Extrait du texte.

Le premier projet de constitution une fois repoussé par référendum en avril 1946, pour des raisons étrangères à la déclaration qui l’ouvrait, un nouveau projet fut rédigé et adopté par référendum en octobre 1946, avec, cette fois, non pas une déclaration des droits mais un préambule, où, là aussi, l’influence du texte de la LDH de 1936 se fait sentir. Comme on le verra, il rejette lui aussi la discrimination selon la race, reprend explicitement l’égalité dans tous les domaines de l’homme et de la femme et énonce des droits nouveaux dans les domaines économiques et sociaux.

En même temps, par l’intermédiaire de René Cassin, le texte de la LDH de 1936 a servi de référence lors de la rédaction de la Déclaration universelle des droits de l’Homme. René Cassin, membre de la Ligue des droits de l’homme depuis 1921 et qui participait au congrès de Dijon de 1936, a été élu au Comité central de la LDH lors de son premier congrès de l’après-guerre, en juillet 1947. Or, peu avant, le 16 juin 1947, il avait présenté un projet de Déclaration universelle des droits de l’Homme qui s’inspirait des travaux de la LDH en 1936, devant la commission des droits de l’homme des Nations Unies constituée en mai 1946 et présidée par Eleanor Roosevelt, la veuve du président américain, dont il était membre et qui était chargée de préparer ce texte.

Ainsi, le texte du congrès de juillet 1936 de la Ligue des droits de l’Homme a été l’une des références et l’une des bases lors de la rédaction de deux des textes fondamentaux les plus importants d’aujourd’hui, l’un français, et l’autre universel, en matière de droits de l’Homme.

Les droits de l’Homme « droits naturels, inaliénables et sacrés », ont été inscrits dans la Déclaration de 1789. Les principes en ont été confirmés et étendus dans le projet de Robespierre, adopté par les Jacobins en avril 1793, et par la seconde Déclaration des droits, votée par la convention nationale le 19 mai 1793.

Ces principes ont fondé la démocratie politique. Mais l’évolution sociale posant des problèmes nouveaux, les progrès des sciences et des techniques permettant des solutions neuves, ces mêmes principes doivent par l’abolition de tous les privilèges fonder la démocratie économique.

Art. 1. – Les droits de l’être humain s’entendent sans distinction de sexe, de race, de nation, de religion ou d’opinions. Ces droits, inaliénables et imprescriptibles, sont attachés à la personne humaine ; ils doivent être respectés en tout temps, en tout lieu et garantis contre toutes les formes politiques et sociales de l’oppression. La protection internationale des droits de l’Homme doit être universellement organisée et garantie de telle sorte que nul Etat ne puisse refuser l’exercice de ces droits à un seul être humain vivant sur son territoire.

Consignes à suivre.
a - Les affirmations (i), (ii) et (iii) concordent-elles avec le texte sur la déclaration de la Ligue des droits de l'Homme de 1936 ? Répondez par oui ou non et citez à chaque fois les mots décisifs du texte.
(i) Le premier projet de constitution a été repoussé par référendum en avril 1946.
(ii) René Cassin était membre de la Ligue des droits de l'homme depuis 1936.
(iii) La commission des droits de l'homme des Nations Unies était présidée par Eleanor Roosevelt.
b - Poursuivez le texte sur la déclaration de la Ligue des droits de l'Homme de 1936 à partir de sa dernière phrase.

Données extraites.
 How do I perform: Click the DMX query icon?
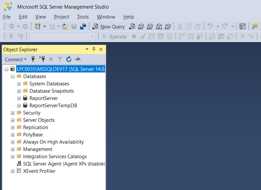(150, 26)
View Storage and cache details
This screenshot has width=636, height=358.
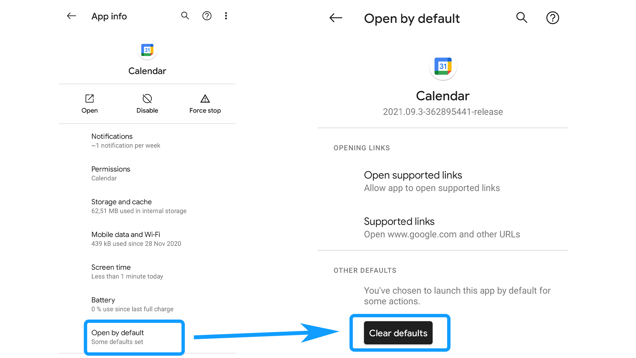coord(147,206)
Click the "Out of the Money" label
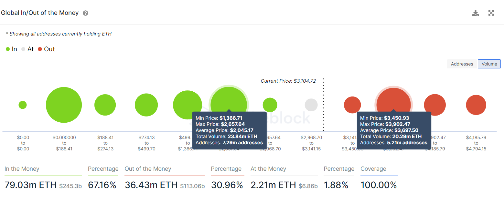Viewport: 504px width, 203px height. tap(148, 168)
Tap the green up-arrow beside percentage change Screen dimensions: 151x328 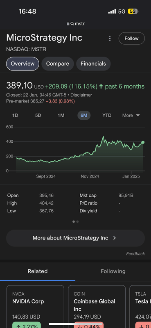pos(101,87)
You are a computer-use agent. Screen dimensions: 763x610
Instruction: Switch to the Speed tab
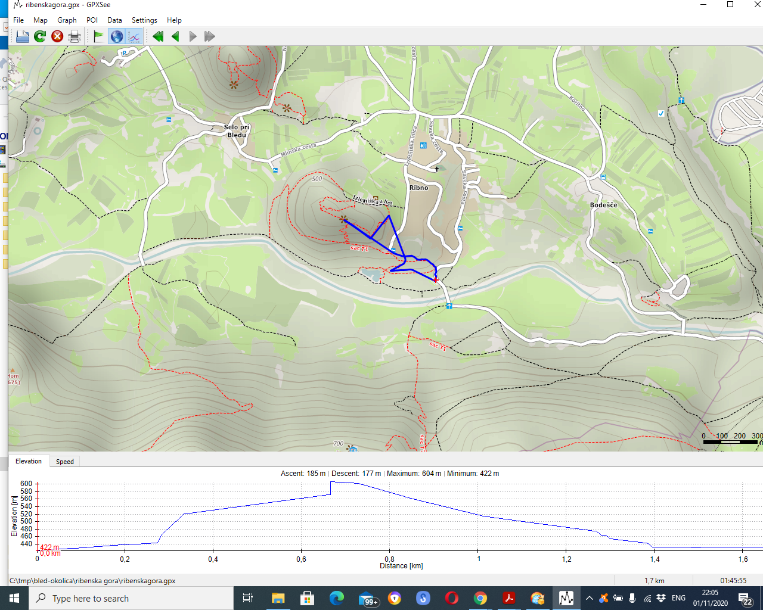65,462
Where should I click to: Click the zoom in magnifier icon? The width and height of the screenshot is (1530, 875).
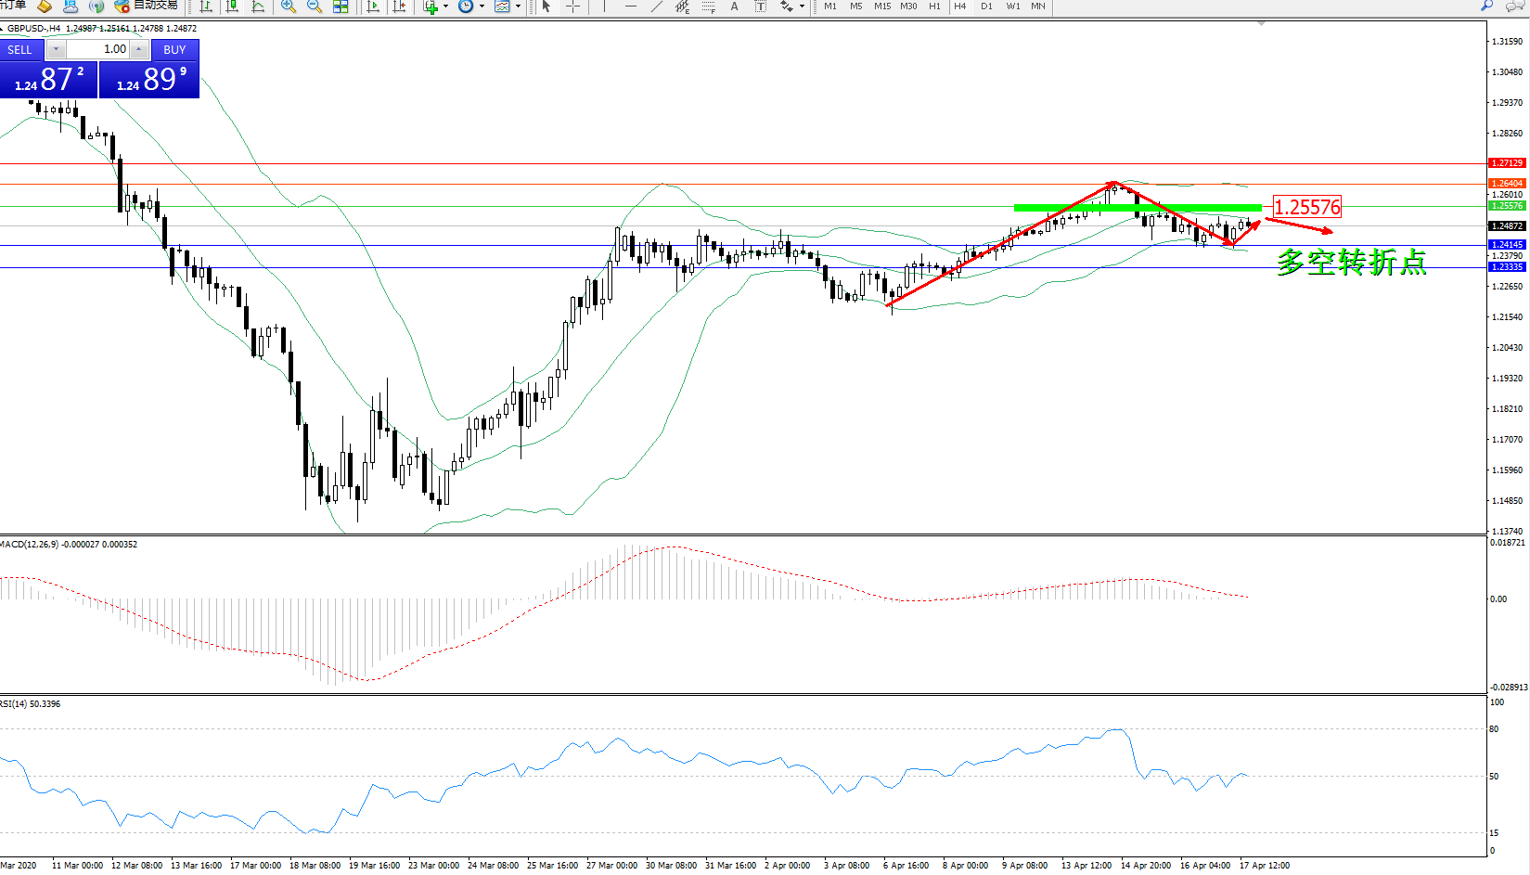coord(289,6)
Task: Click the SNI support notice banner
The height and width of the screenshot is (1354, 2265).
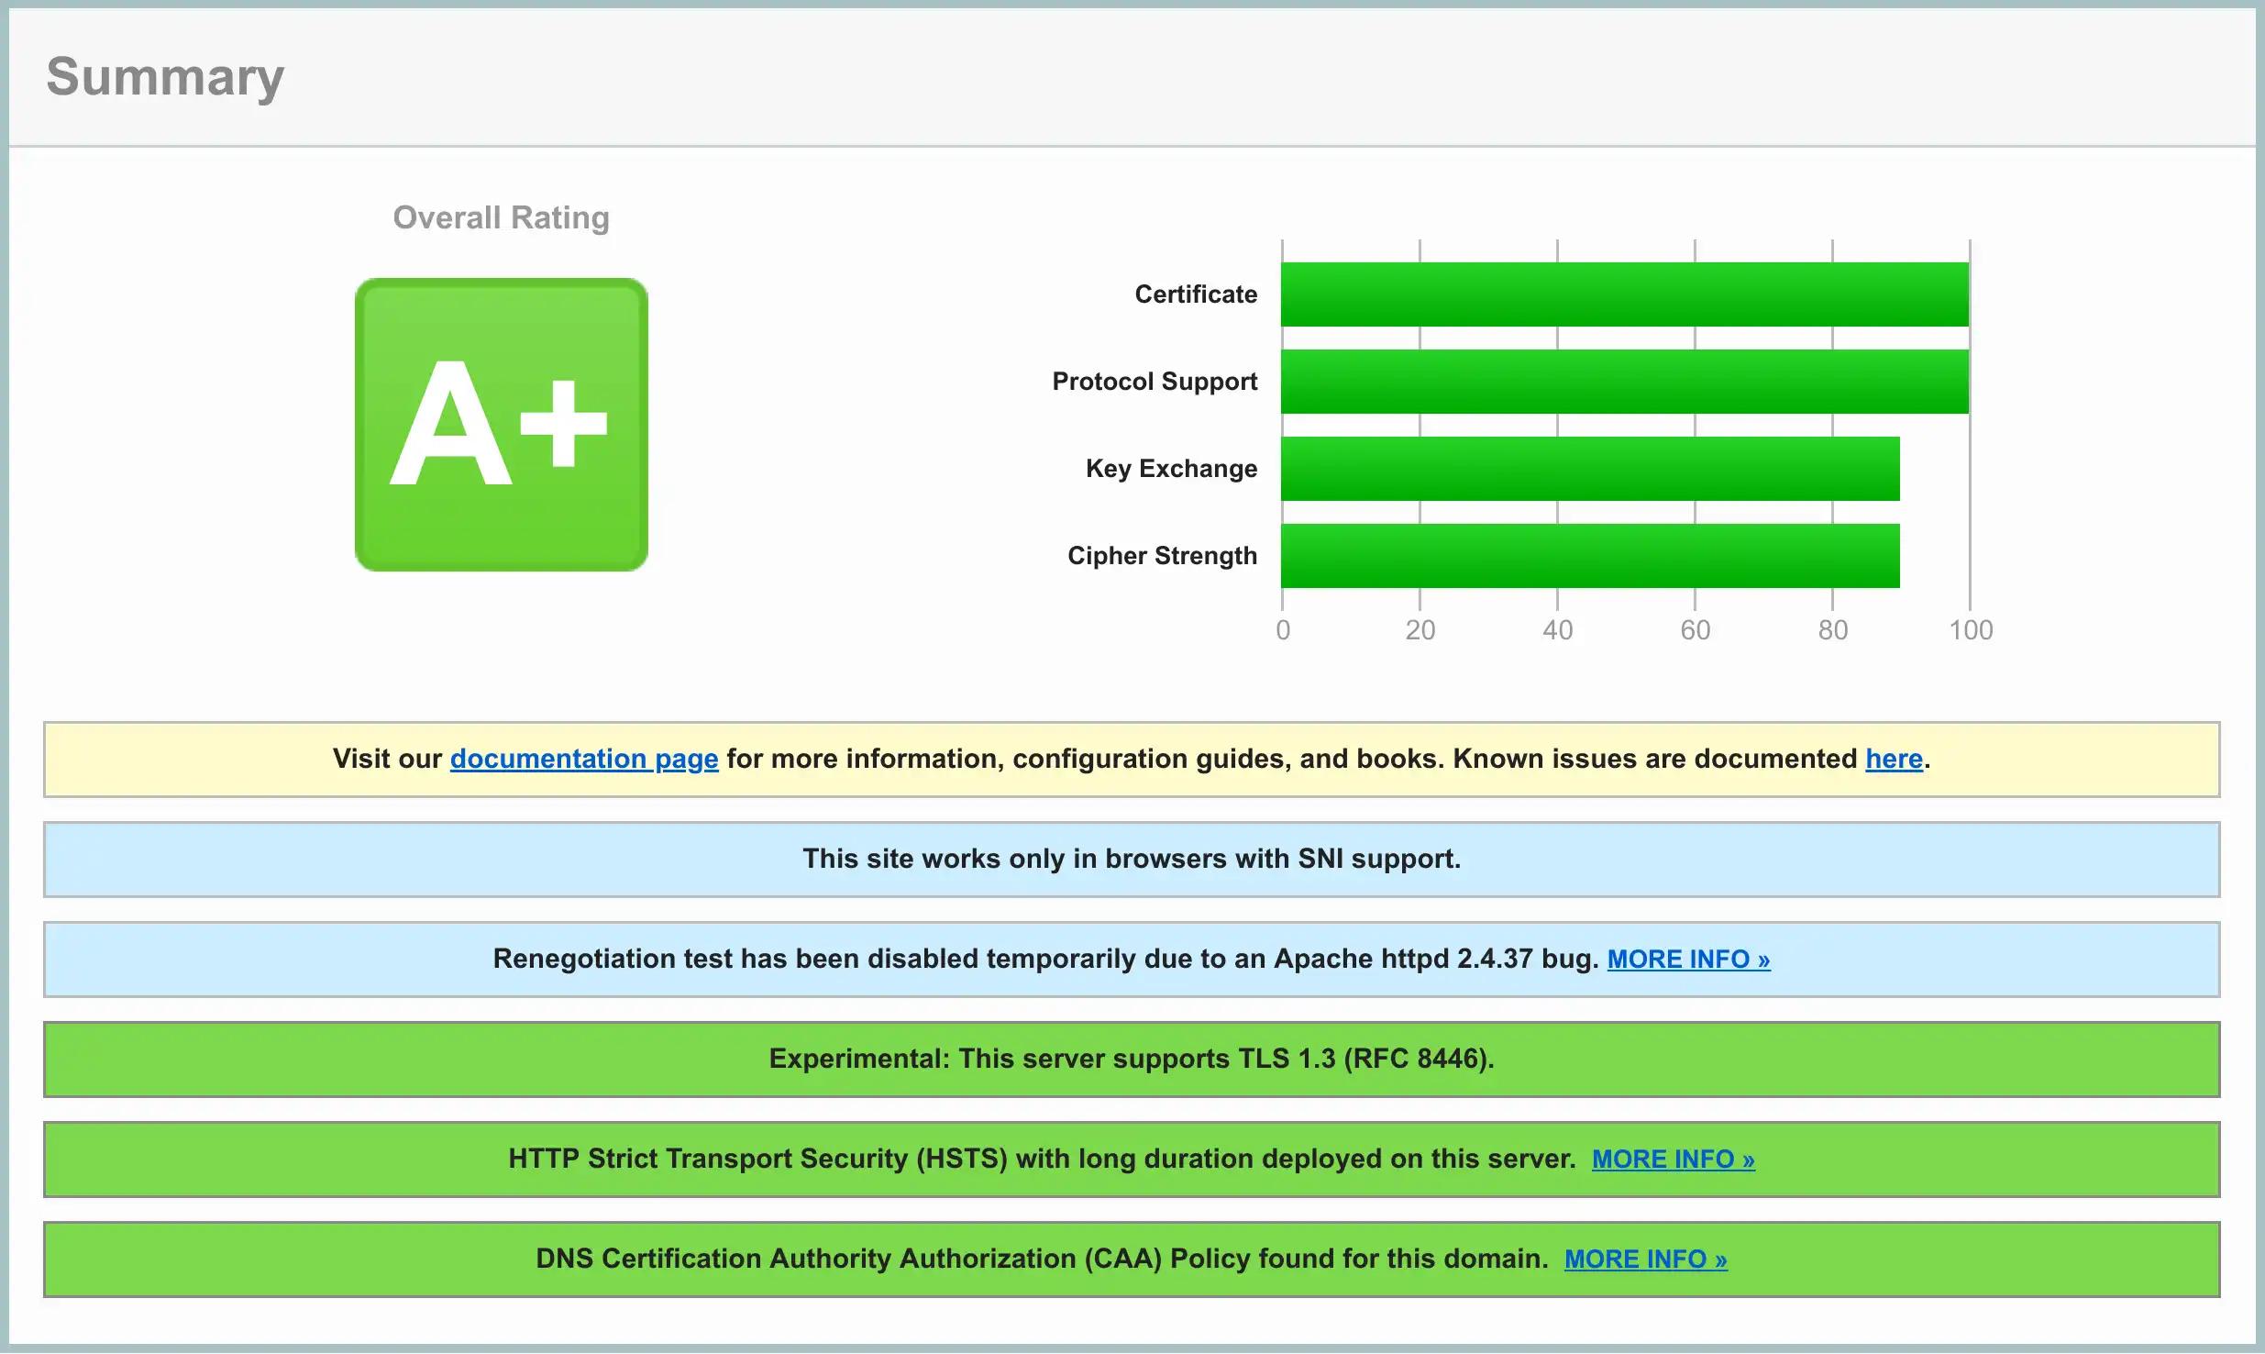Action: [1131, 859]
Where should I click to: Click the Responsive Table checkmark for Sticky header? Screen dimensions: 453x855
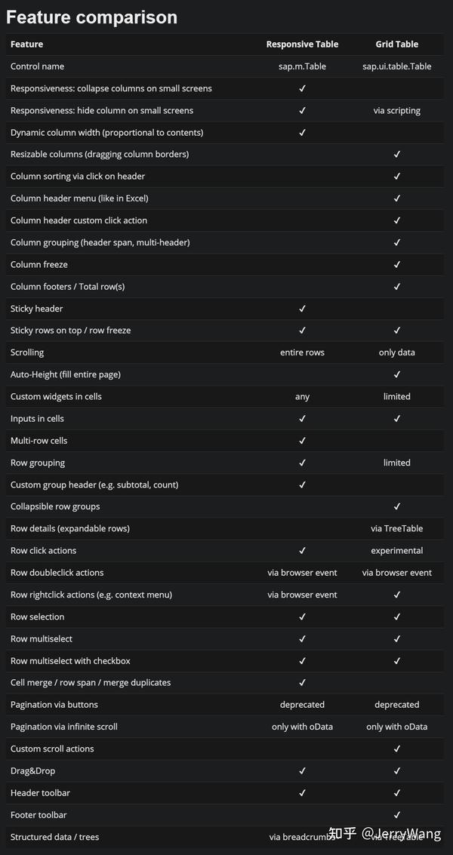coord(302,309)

Réponses par consigne.
a -
(i) Oui : « Le premier projet de constitution une fois repoussé par référendum en avril 1946 ».
(ii) Non : « membre de la Ligue des droits de l’homme depuis 1921 ».
(iii) Oui : « présidée par Eleanor Roosevelt ».

b -
Art. 2. – Le premier des droits de l’Homme est le droit à la vie.

Art. 3. – Le droit à la vie comporte le droit de la mère aux égards, aux soins et aux ressources que nécessite sa fonction, le droit de l’enfant à tout ce qu’exige sa pleine formation physique et morale, le droit de la femme à la suppression intégrale de l’exploitation de la femme par l’homme, le droit des vieillards, malades, infirmes, au régime que réclame leur faiblesse, le droit de tous à bénéficier également de toutes les mesures de protection que la science rend possibles.

Art. 4.– Le droit à la vie comporte :

1 – Le droit à un travail assez réduit pour laisser des loisirs, assez rémunérés, pour que tous aient largement part au bien être que les progrès de la science et de la technique rendent de plus en plus accessibles, et qu’une répartition équitable doit et peut assurer à tous ;

2 – Le droit à la pleine culture intellectuelle, morale, artistique et technique des facultés de chacun ;

3 – Le droit à la subsistance pour tous ceux qui sont incapables de travailler.

Art. 5. – Tous les travailleurs ont le droit de concourir personnellement ou par leurs représentants à l’établissement des plans de production et de répartition, et d’en surveiller l’application de telle sorte qu’il n’y ait jamais l’exploitation de l’homme par l’homme, mais toujours juste rémunération du travail et utilisation pour le bien de tous, des puissances de création exaltées par la science.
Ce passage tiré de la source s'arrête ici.